WHAT TO PRODUCE.
Copy only the lines from the one containing "Expand the 大纲 outline panel" through the final line of the records below, exactly as written, with no pictures.

BEGIN RECORDS FOR THE TASK

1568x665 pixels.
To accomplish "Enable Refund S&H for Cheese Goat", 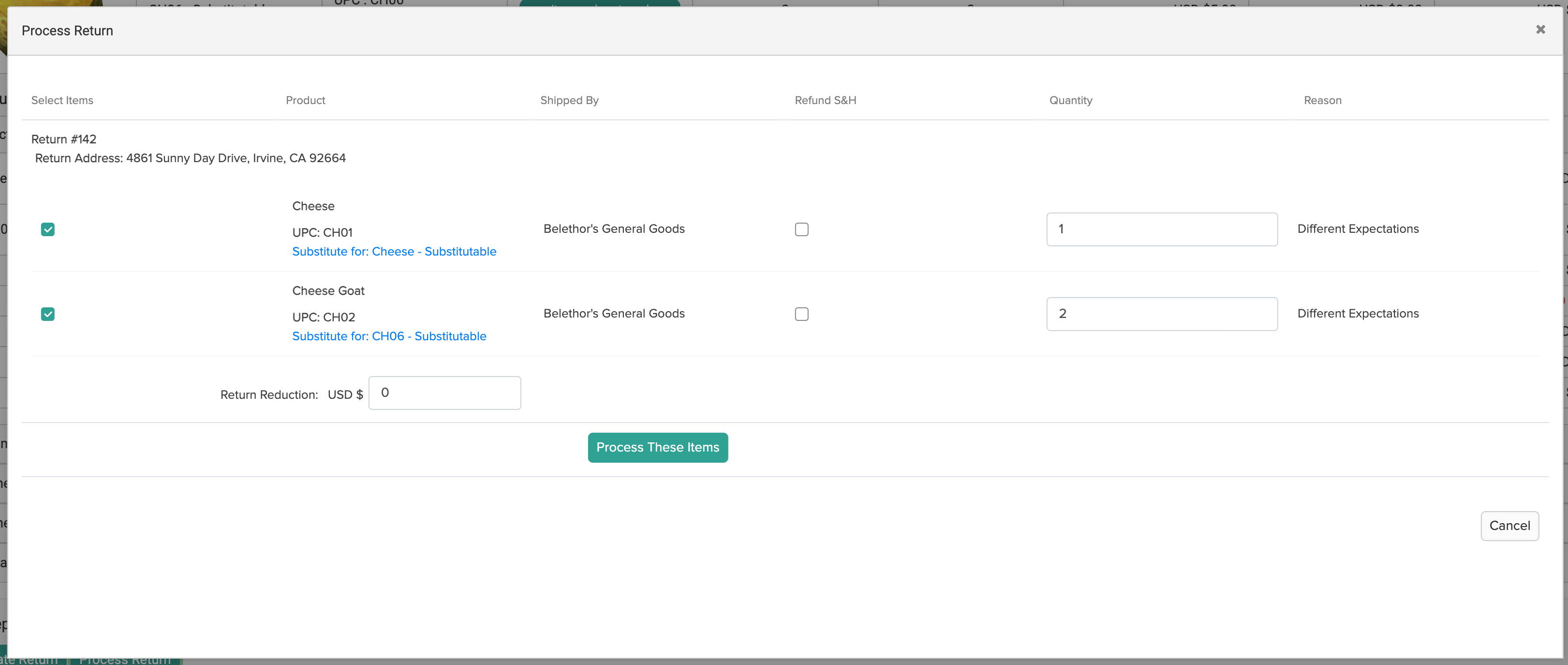I will pos(801,314).
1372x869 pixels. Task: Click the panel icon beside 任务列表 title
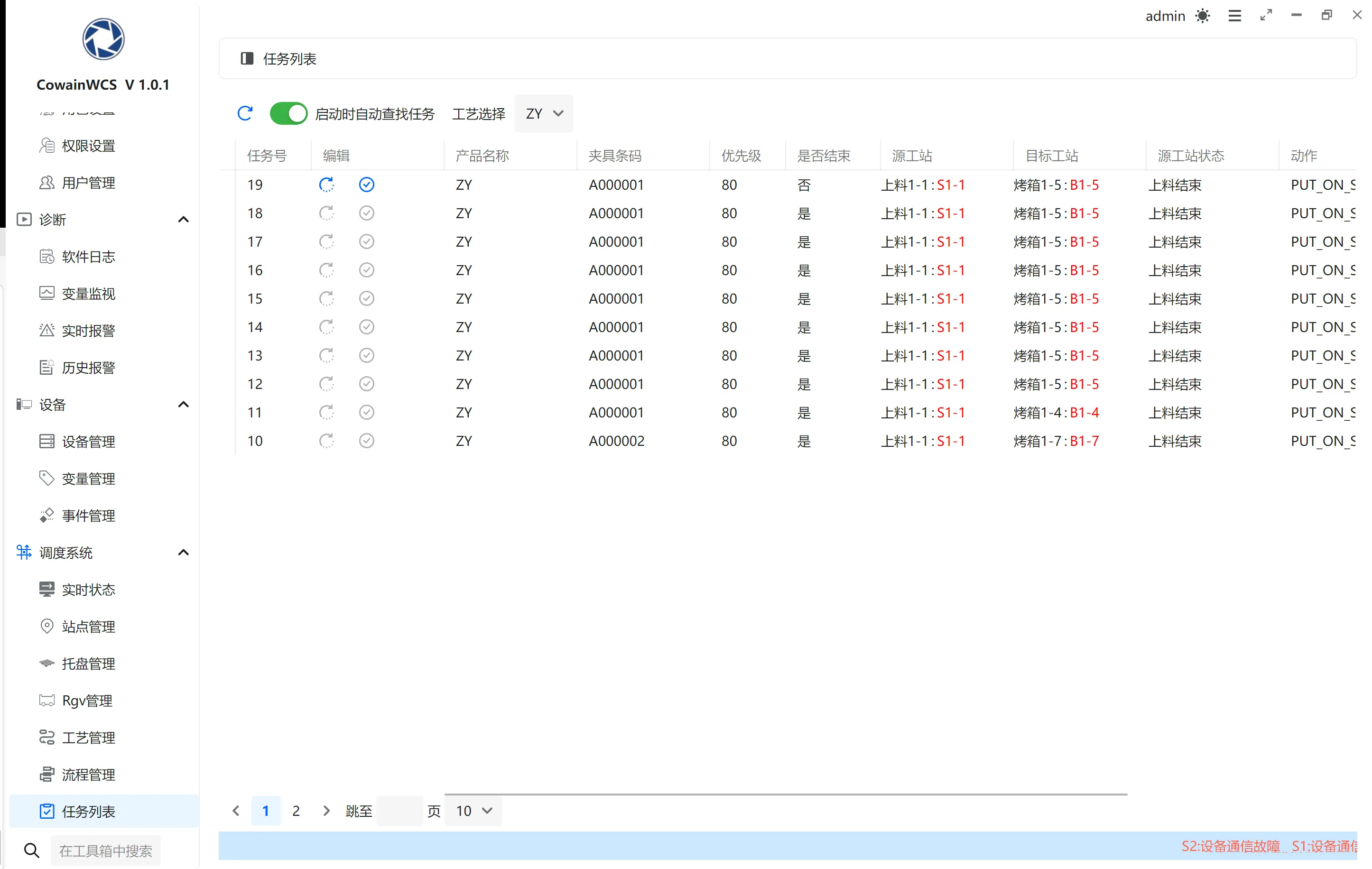tap(247, 59)
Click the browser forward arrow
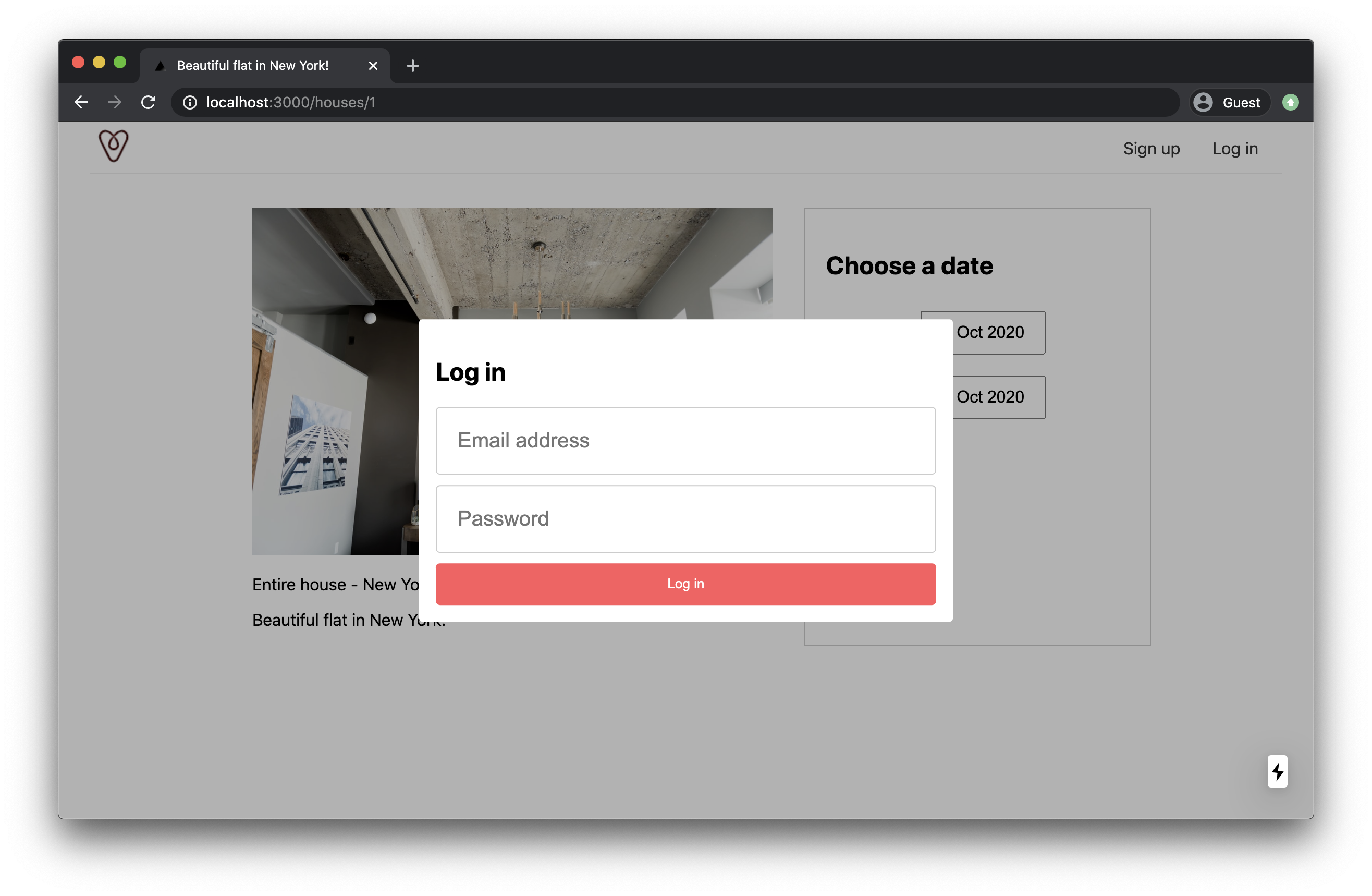Image resolution: width=1372 pixels, height=896 pixels. pos(115,102)
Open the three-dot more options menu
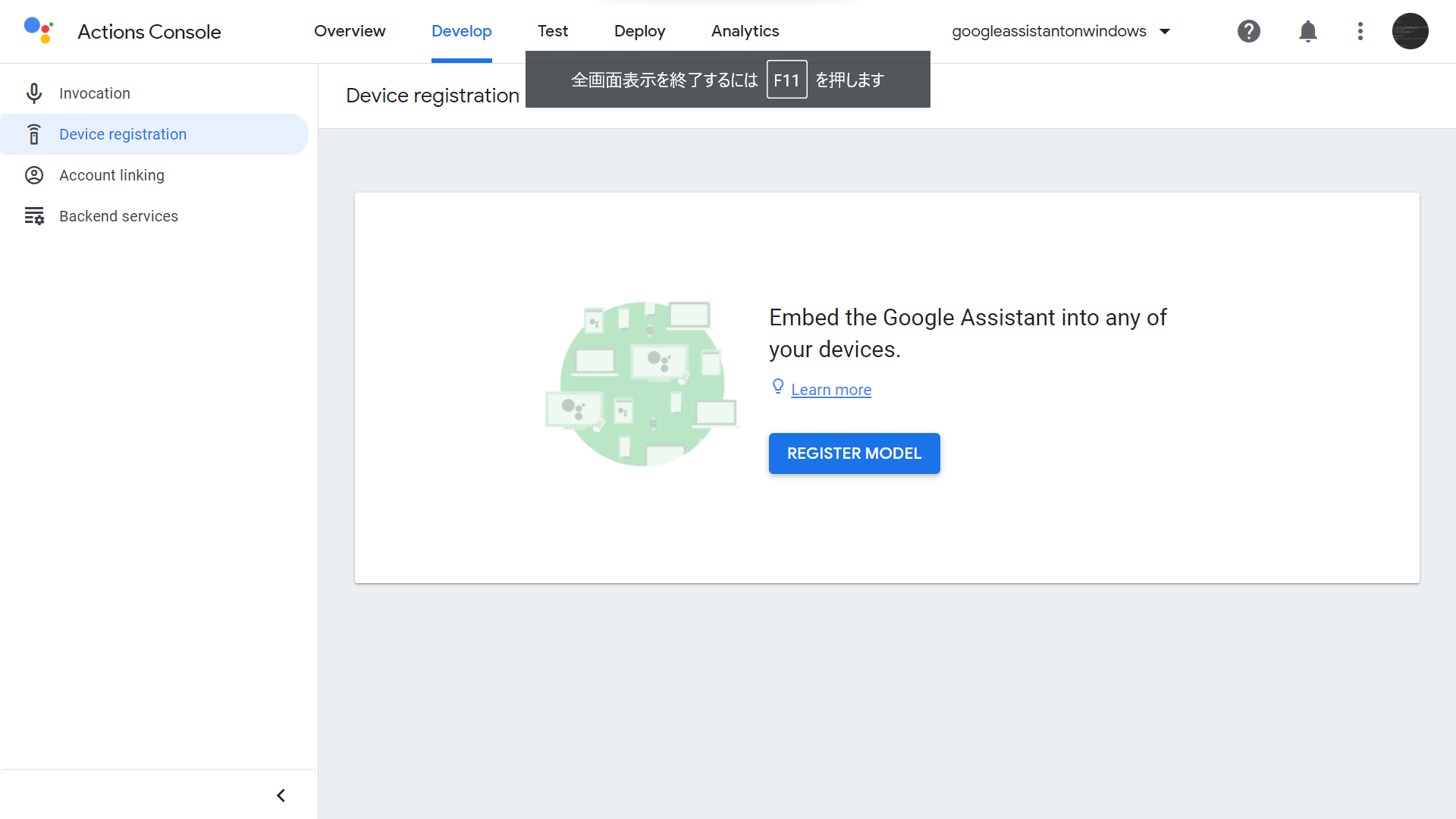 click(1360, 31)
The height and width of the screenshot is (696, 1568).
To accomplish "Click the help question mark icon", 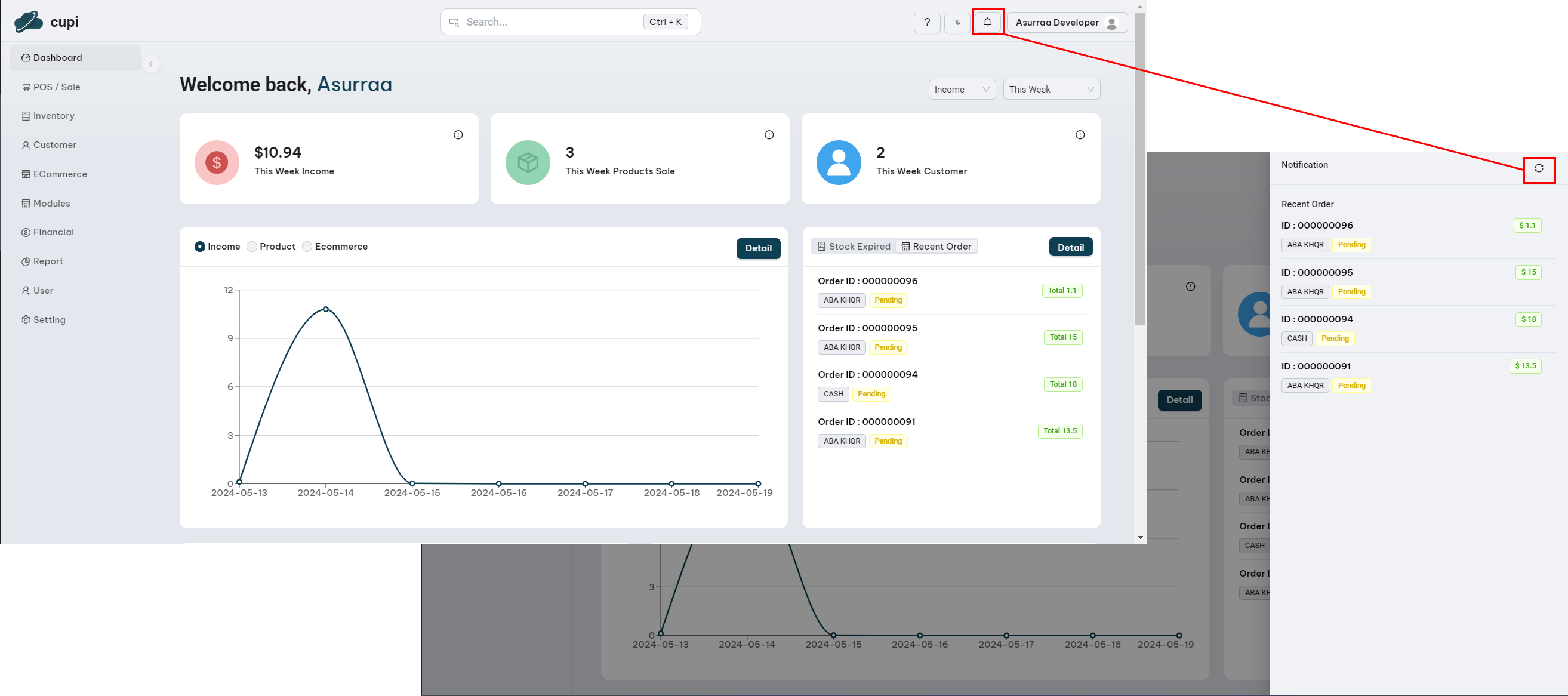I will (926, 23).
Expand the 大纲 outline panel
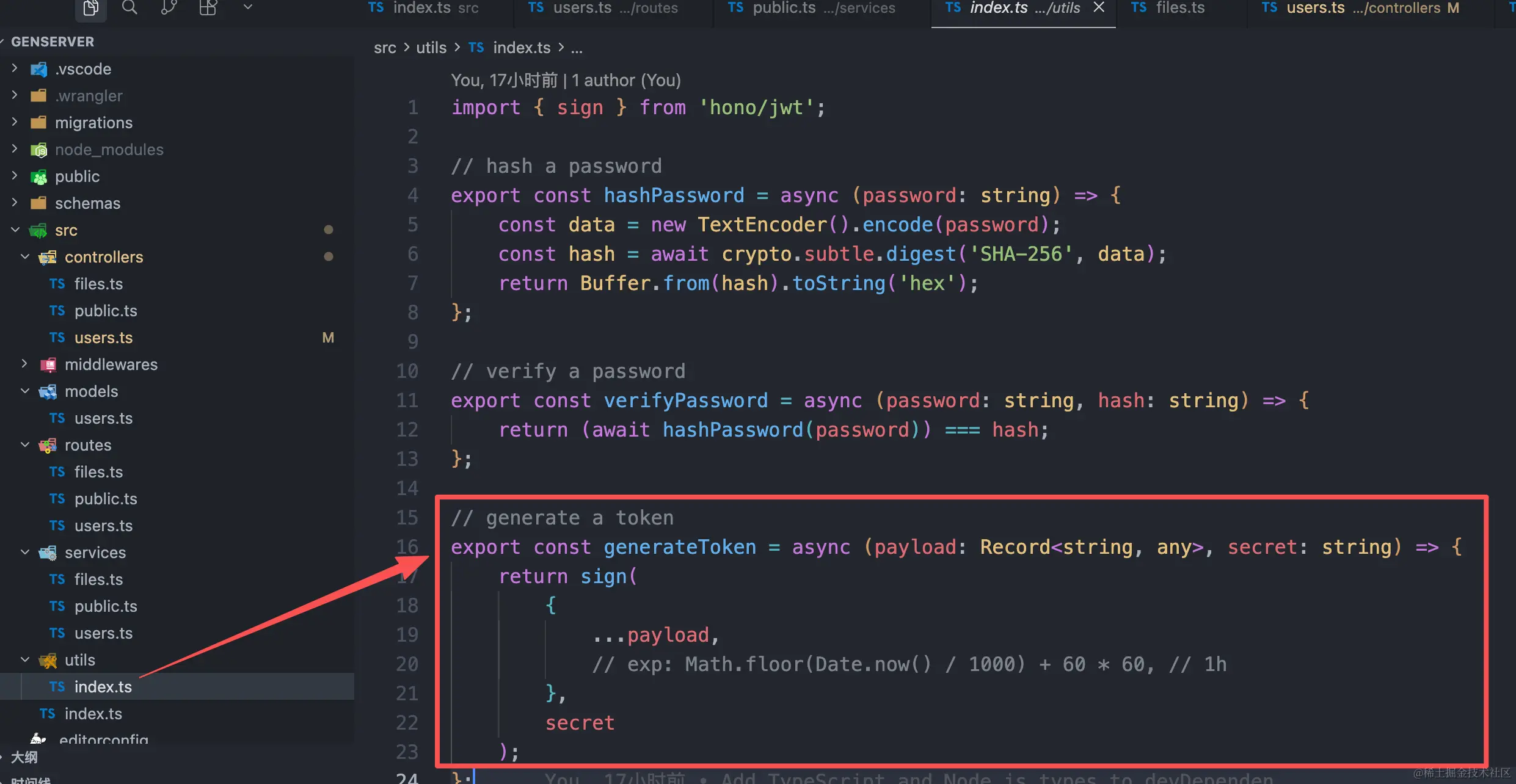The width and height of the screenshot is (1516, 784). click(24, 757)
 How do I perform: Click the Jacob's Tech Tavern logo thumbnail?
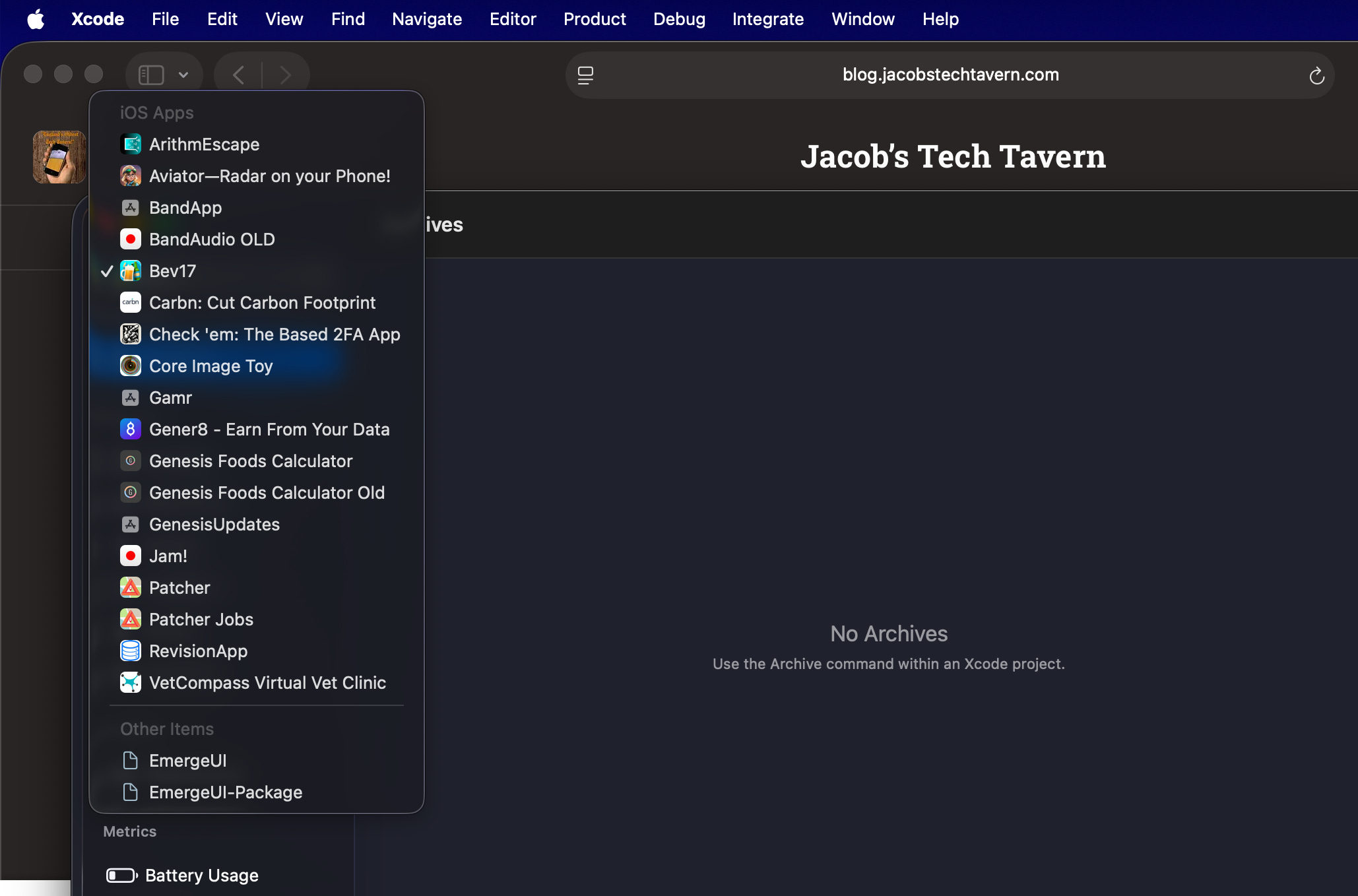(59, 157)
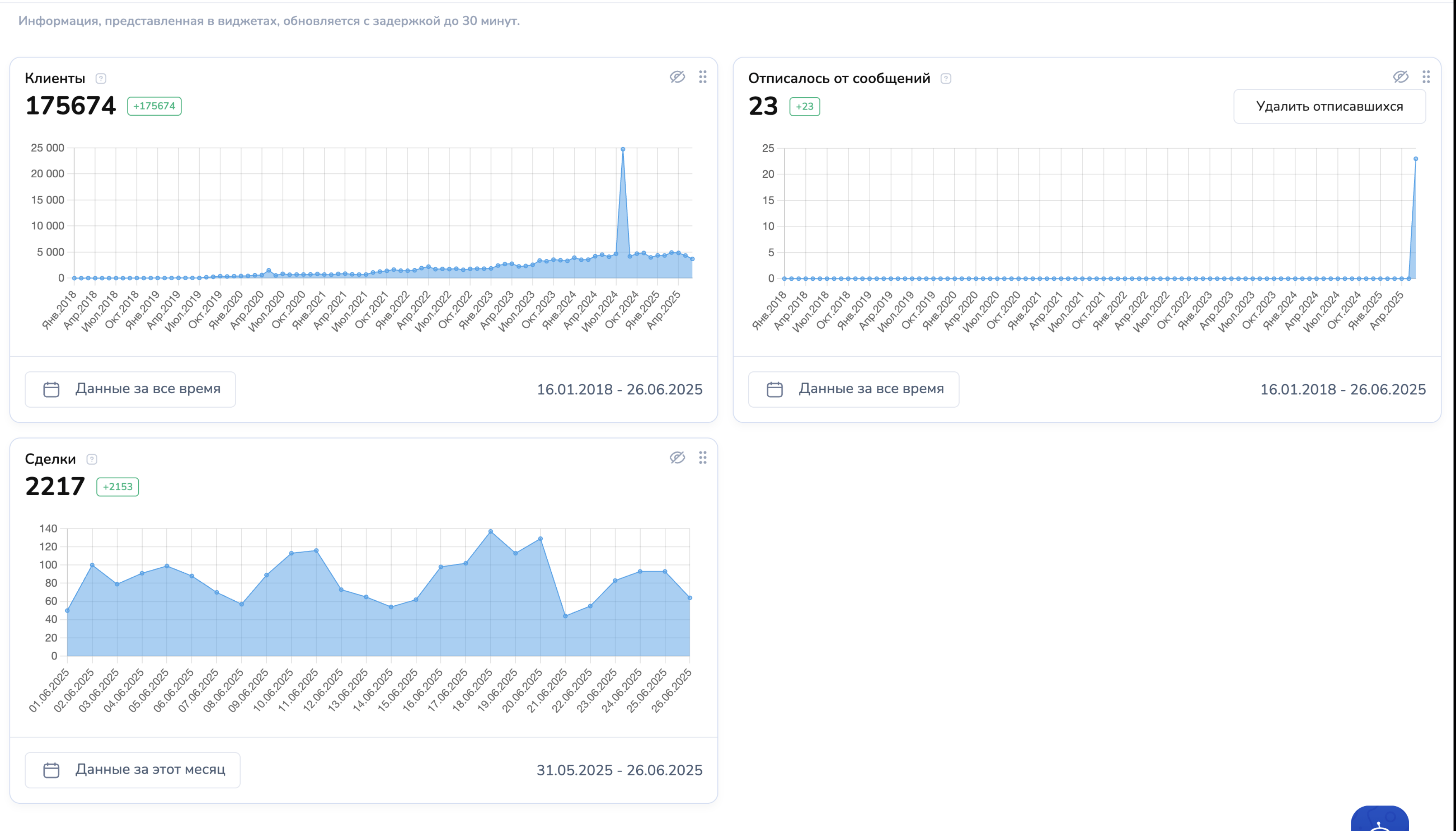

END RECORDS FOR THE TASK

ANSWER BOX.
Expand the 大纲 outline panel
The width and height of the screenshot is (1516, 784). click(24, 757)
 How do I perform: Click the Jacob's Tech Tavern logo thumbnail?
(59, 157)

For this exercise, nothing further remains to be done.